▶ **EXTRACT TO READ**

How the Seat Varies by Unit Type

  • 1st MarDiv regimental fire support chief (Camp Pendleton infantry regiments)
    The Pendleton-based 1st MarDiv regimental fire support chief manages the fire support architecture across three to four infantry battalions on the West Coast MEU rotation cycle. ITX at Twentynine Palms is the home pre-deployment evaluation. The 11th, 13th, and 15th MEUs deploy out of San Diego with the West Coast ARG. The 1st MarDiv fires SNCO community is its own slate read — most West Coast GySgts who pin 1stSgt do so within the 1st MarDiv or the 11th Marines (the 1st MarDiv's organic artillery regiment). The CAS coordination with MCAS Miramar and Camp Pendleton aviation units is a West Coast-specific relationship.
  • 2nd MarDiv regimental fire support chief (Camp Lejeune infantry regiments)
    The Lejeune-based 2nd MarDiv regimental fire support chief manages the East Coast fires architecture. The 22nd, 24th, and 26th MEUs deploy with the East Coast ARG. The 2nd MarDiv fires SNCO community has its own slate dynamics. The Camp Lejeune range complex and the Cherry Point aviation coordination are East Coast-specific. The proximity to the fires school at Fort Sill (TDY for JFO boards and fires courses) and to the SNCO Academy at Camp Lejeune are geographic advantages for PME and fires qualification management.

▶ **GIVEN RECORDS**

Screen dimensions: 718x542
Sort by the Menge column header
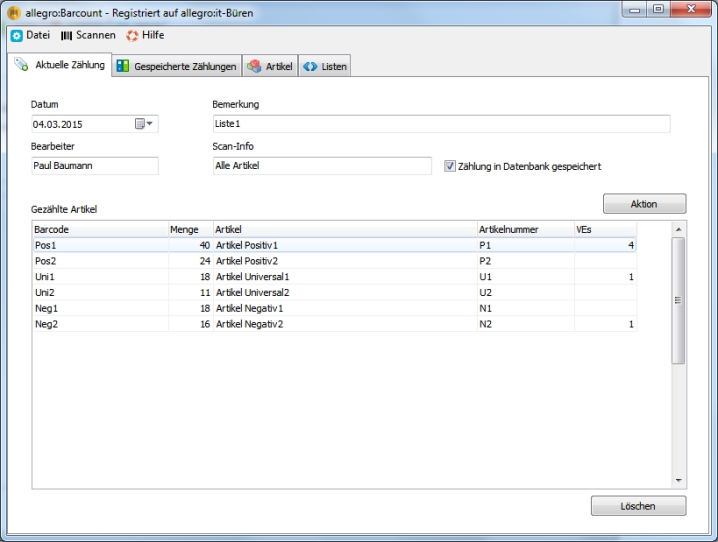coord(189,229)
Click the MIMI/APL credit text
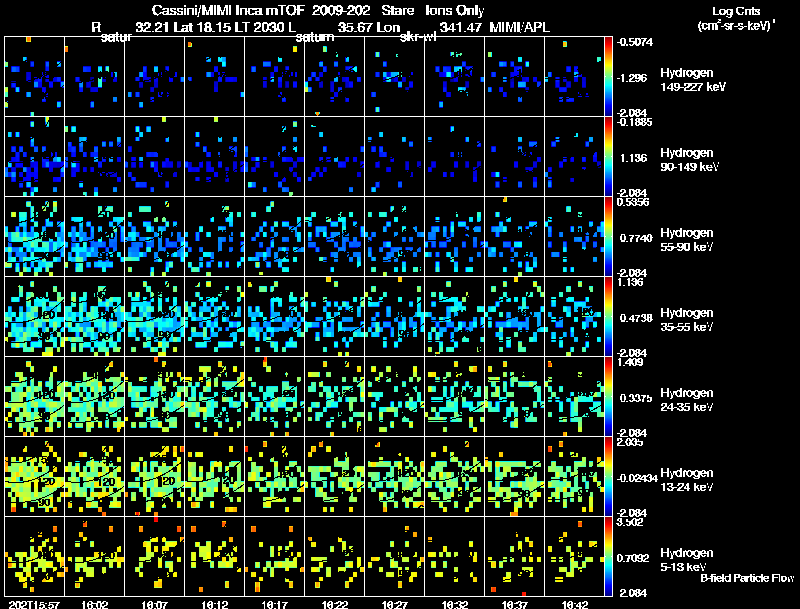The width and height of the screenshot is (800, 609). 519,26
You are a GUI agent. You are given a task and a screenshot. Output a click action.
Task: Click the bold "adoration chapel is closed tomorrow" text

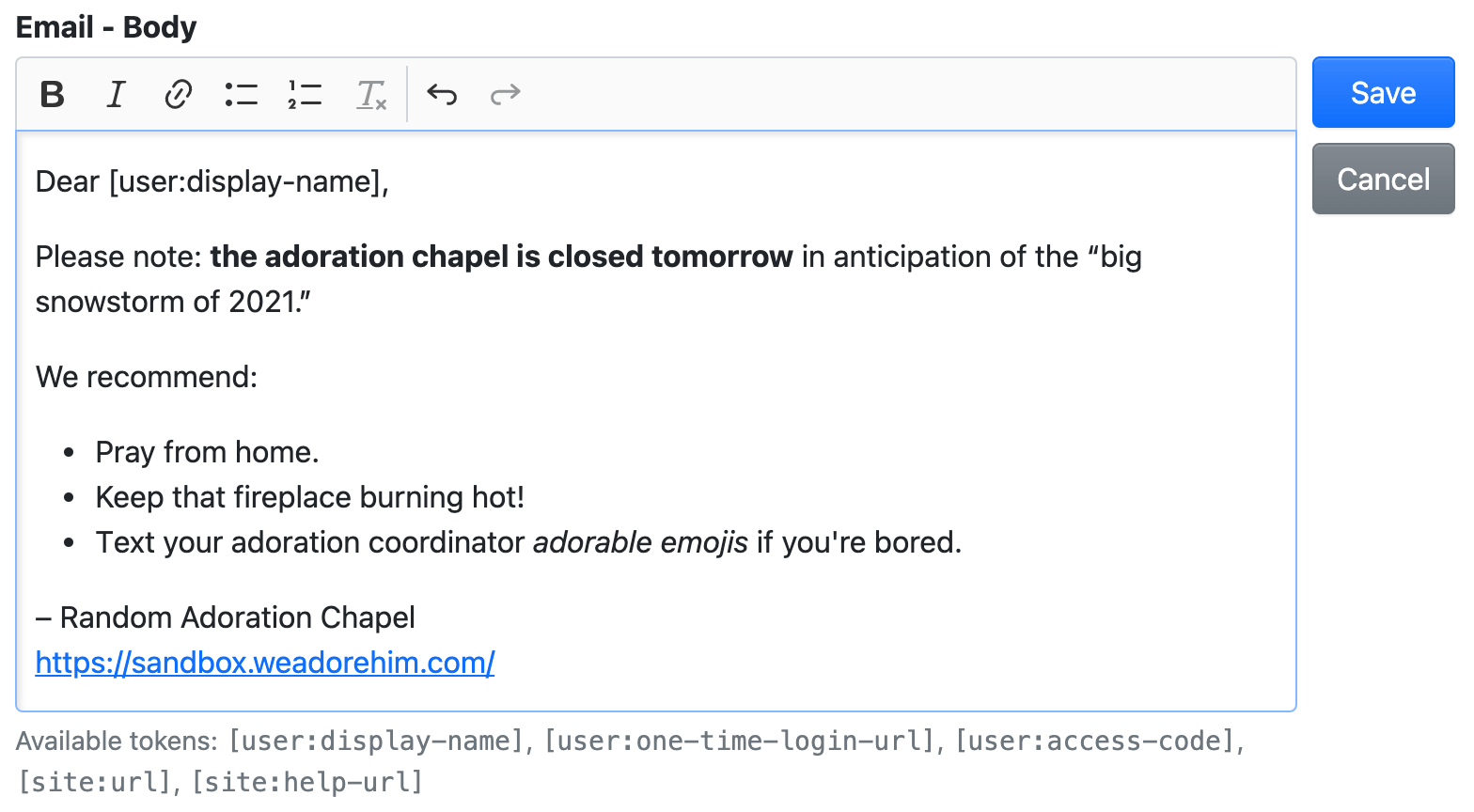click(x=501, y=257)
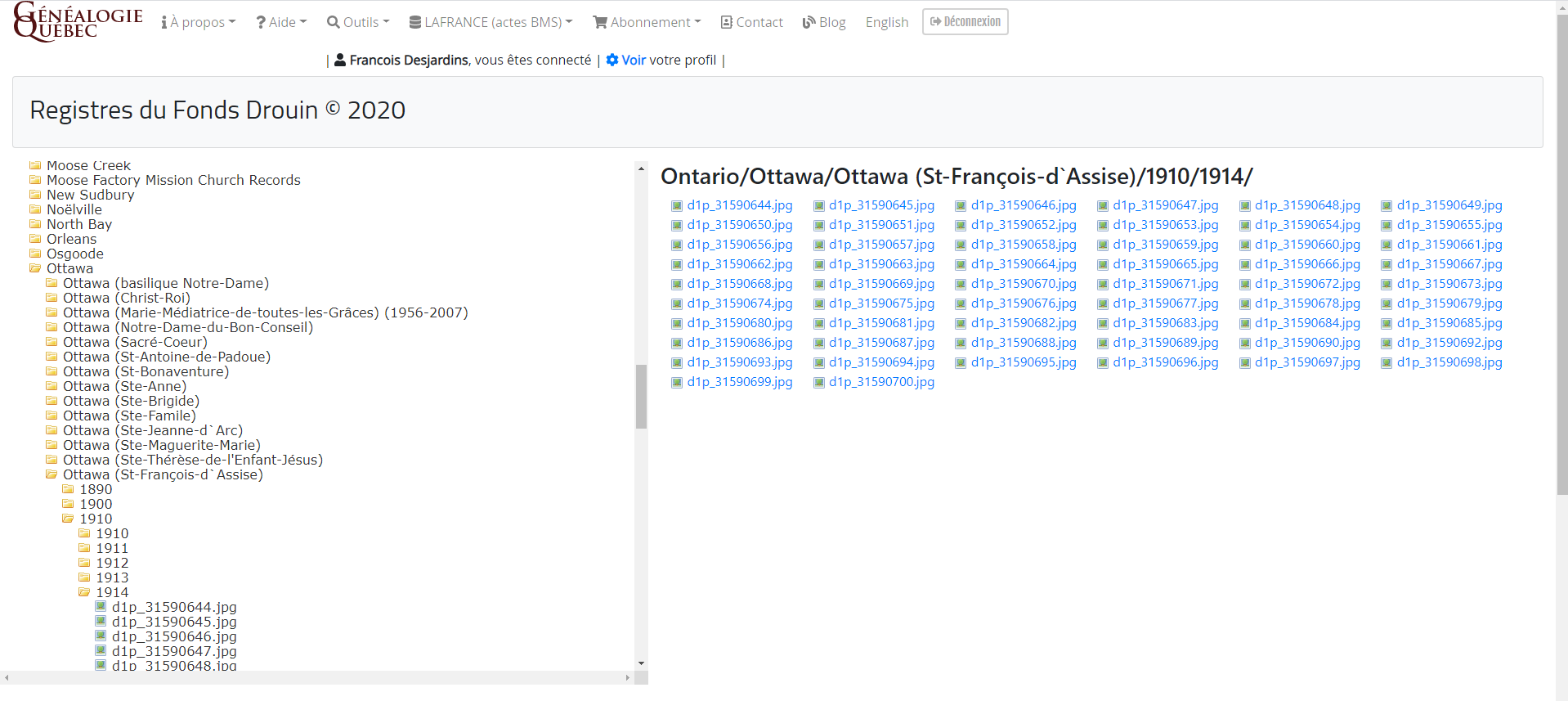Open the Abonnement dropdown menu
The height and width of the screenshot is (701, 1568).
coord(647,22)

▶ **REQUIREMENT**
In the section on how the seat varies by unit type, which MEUs deploy with the East Coast ARG?

▶ **FINISHED EXERCISE**
The 22nd, 24th, and 26th MEUs.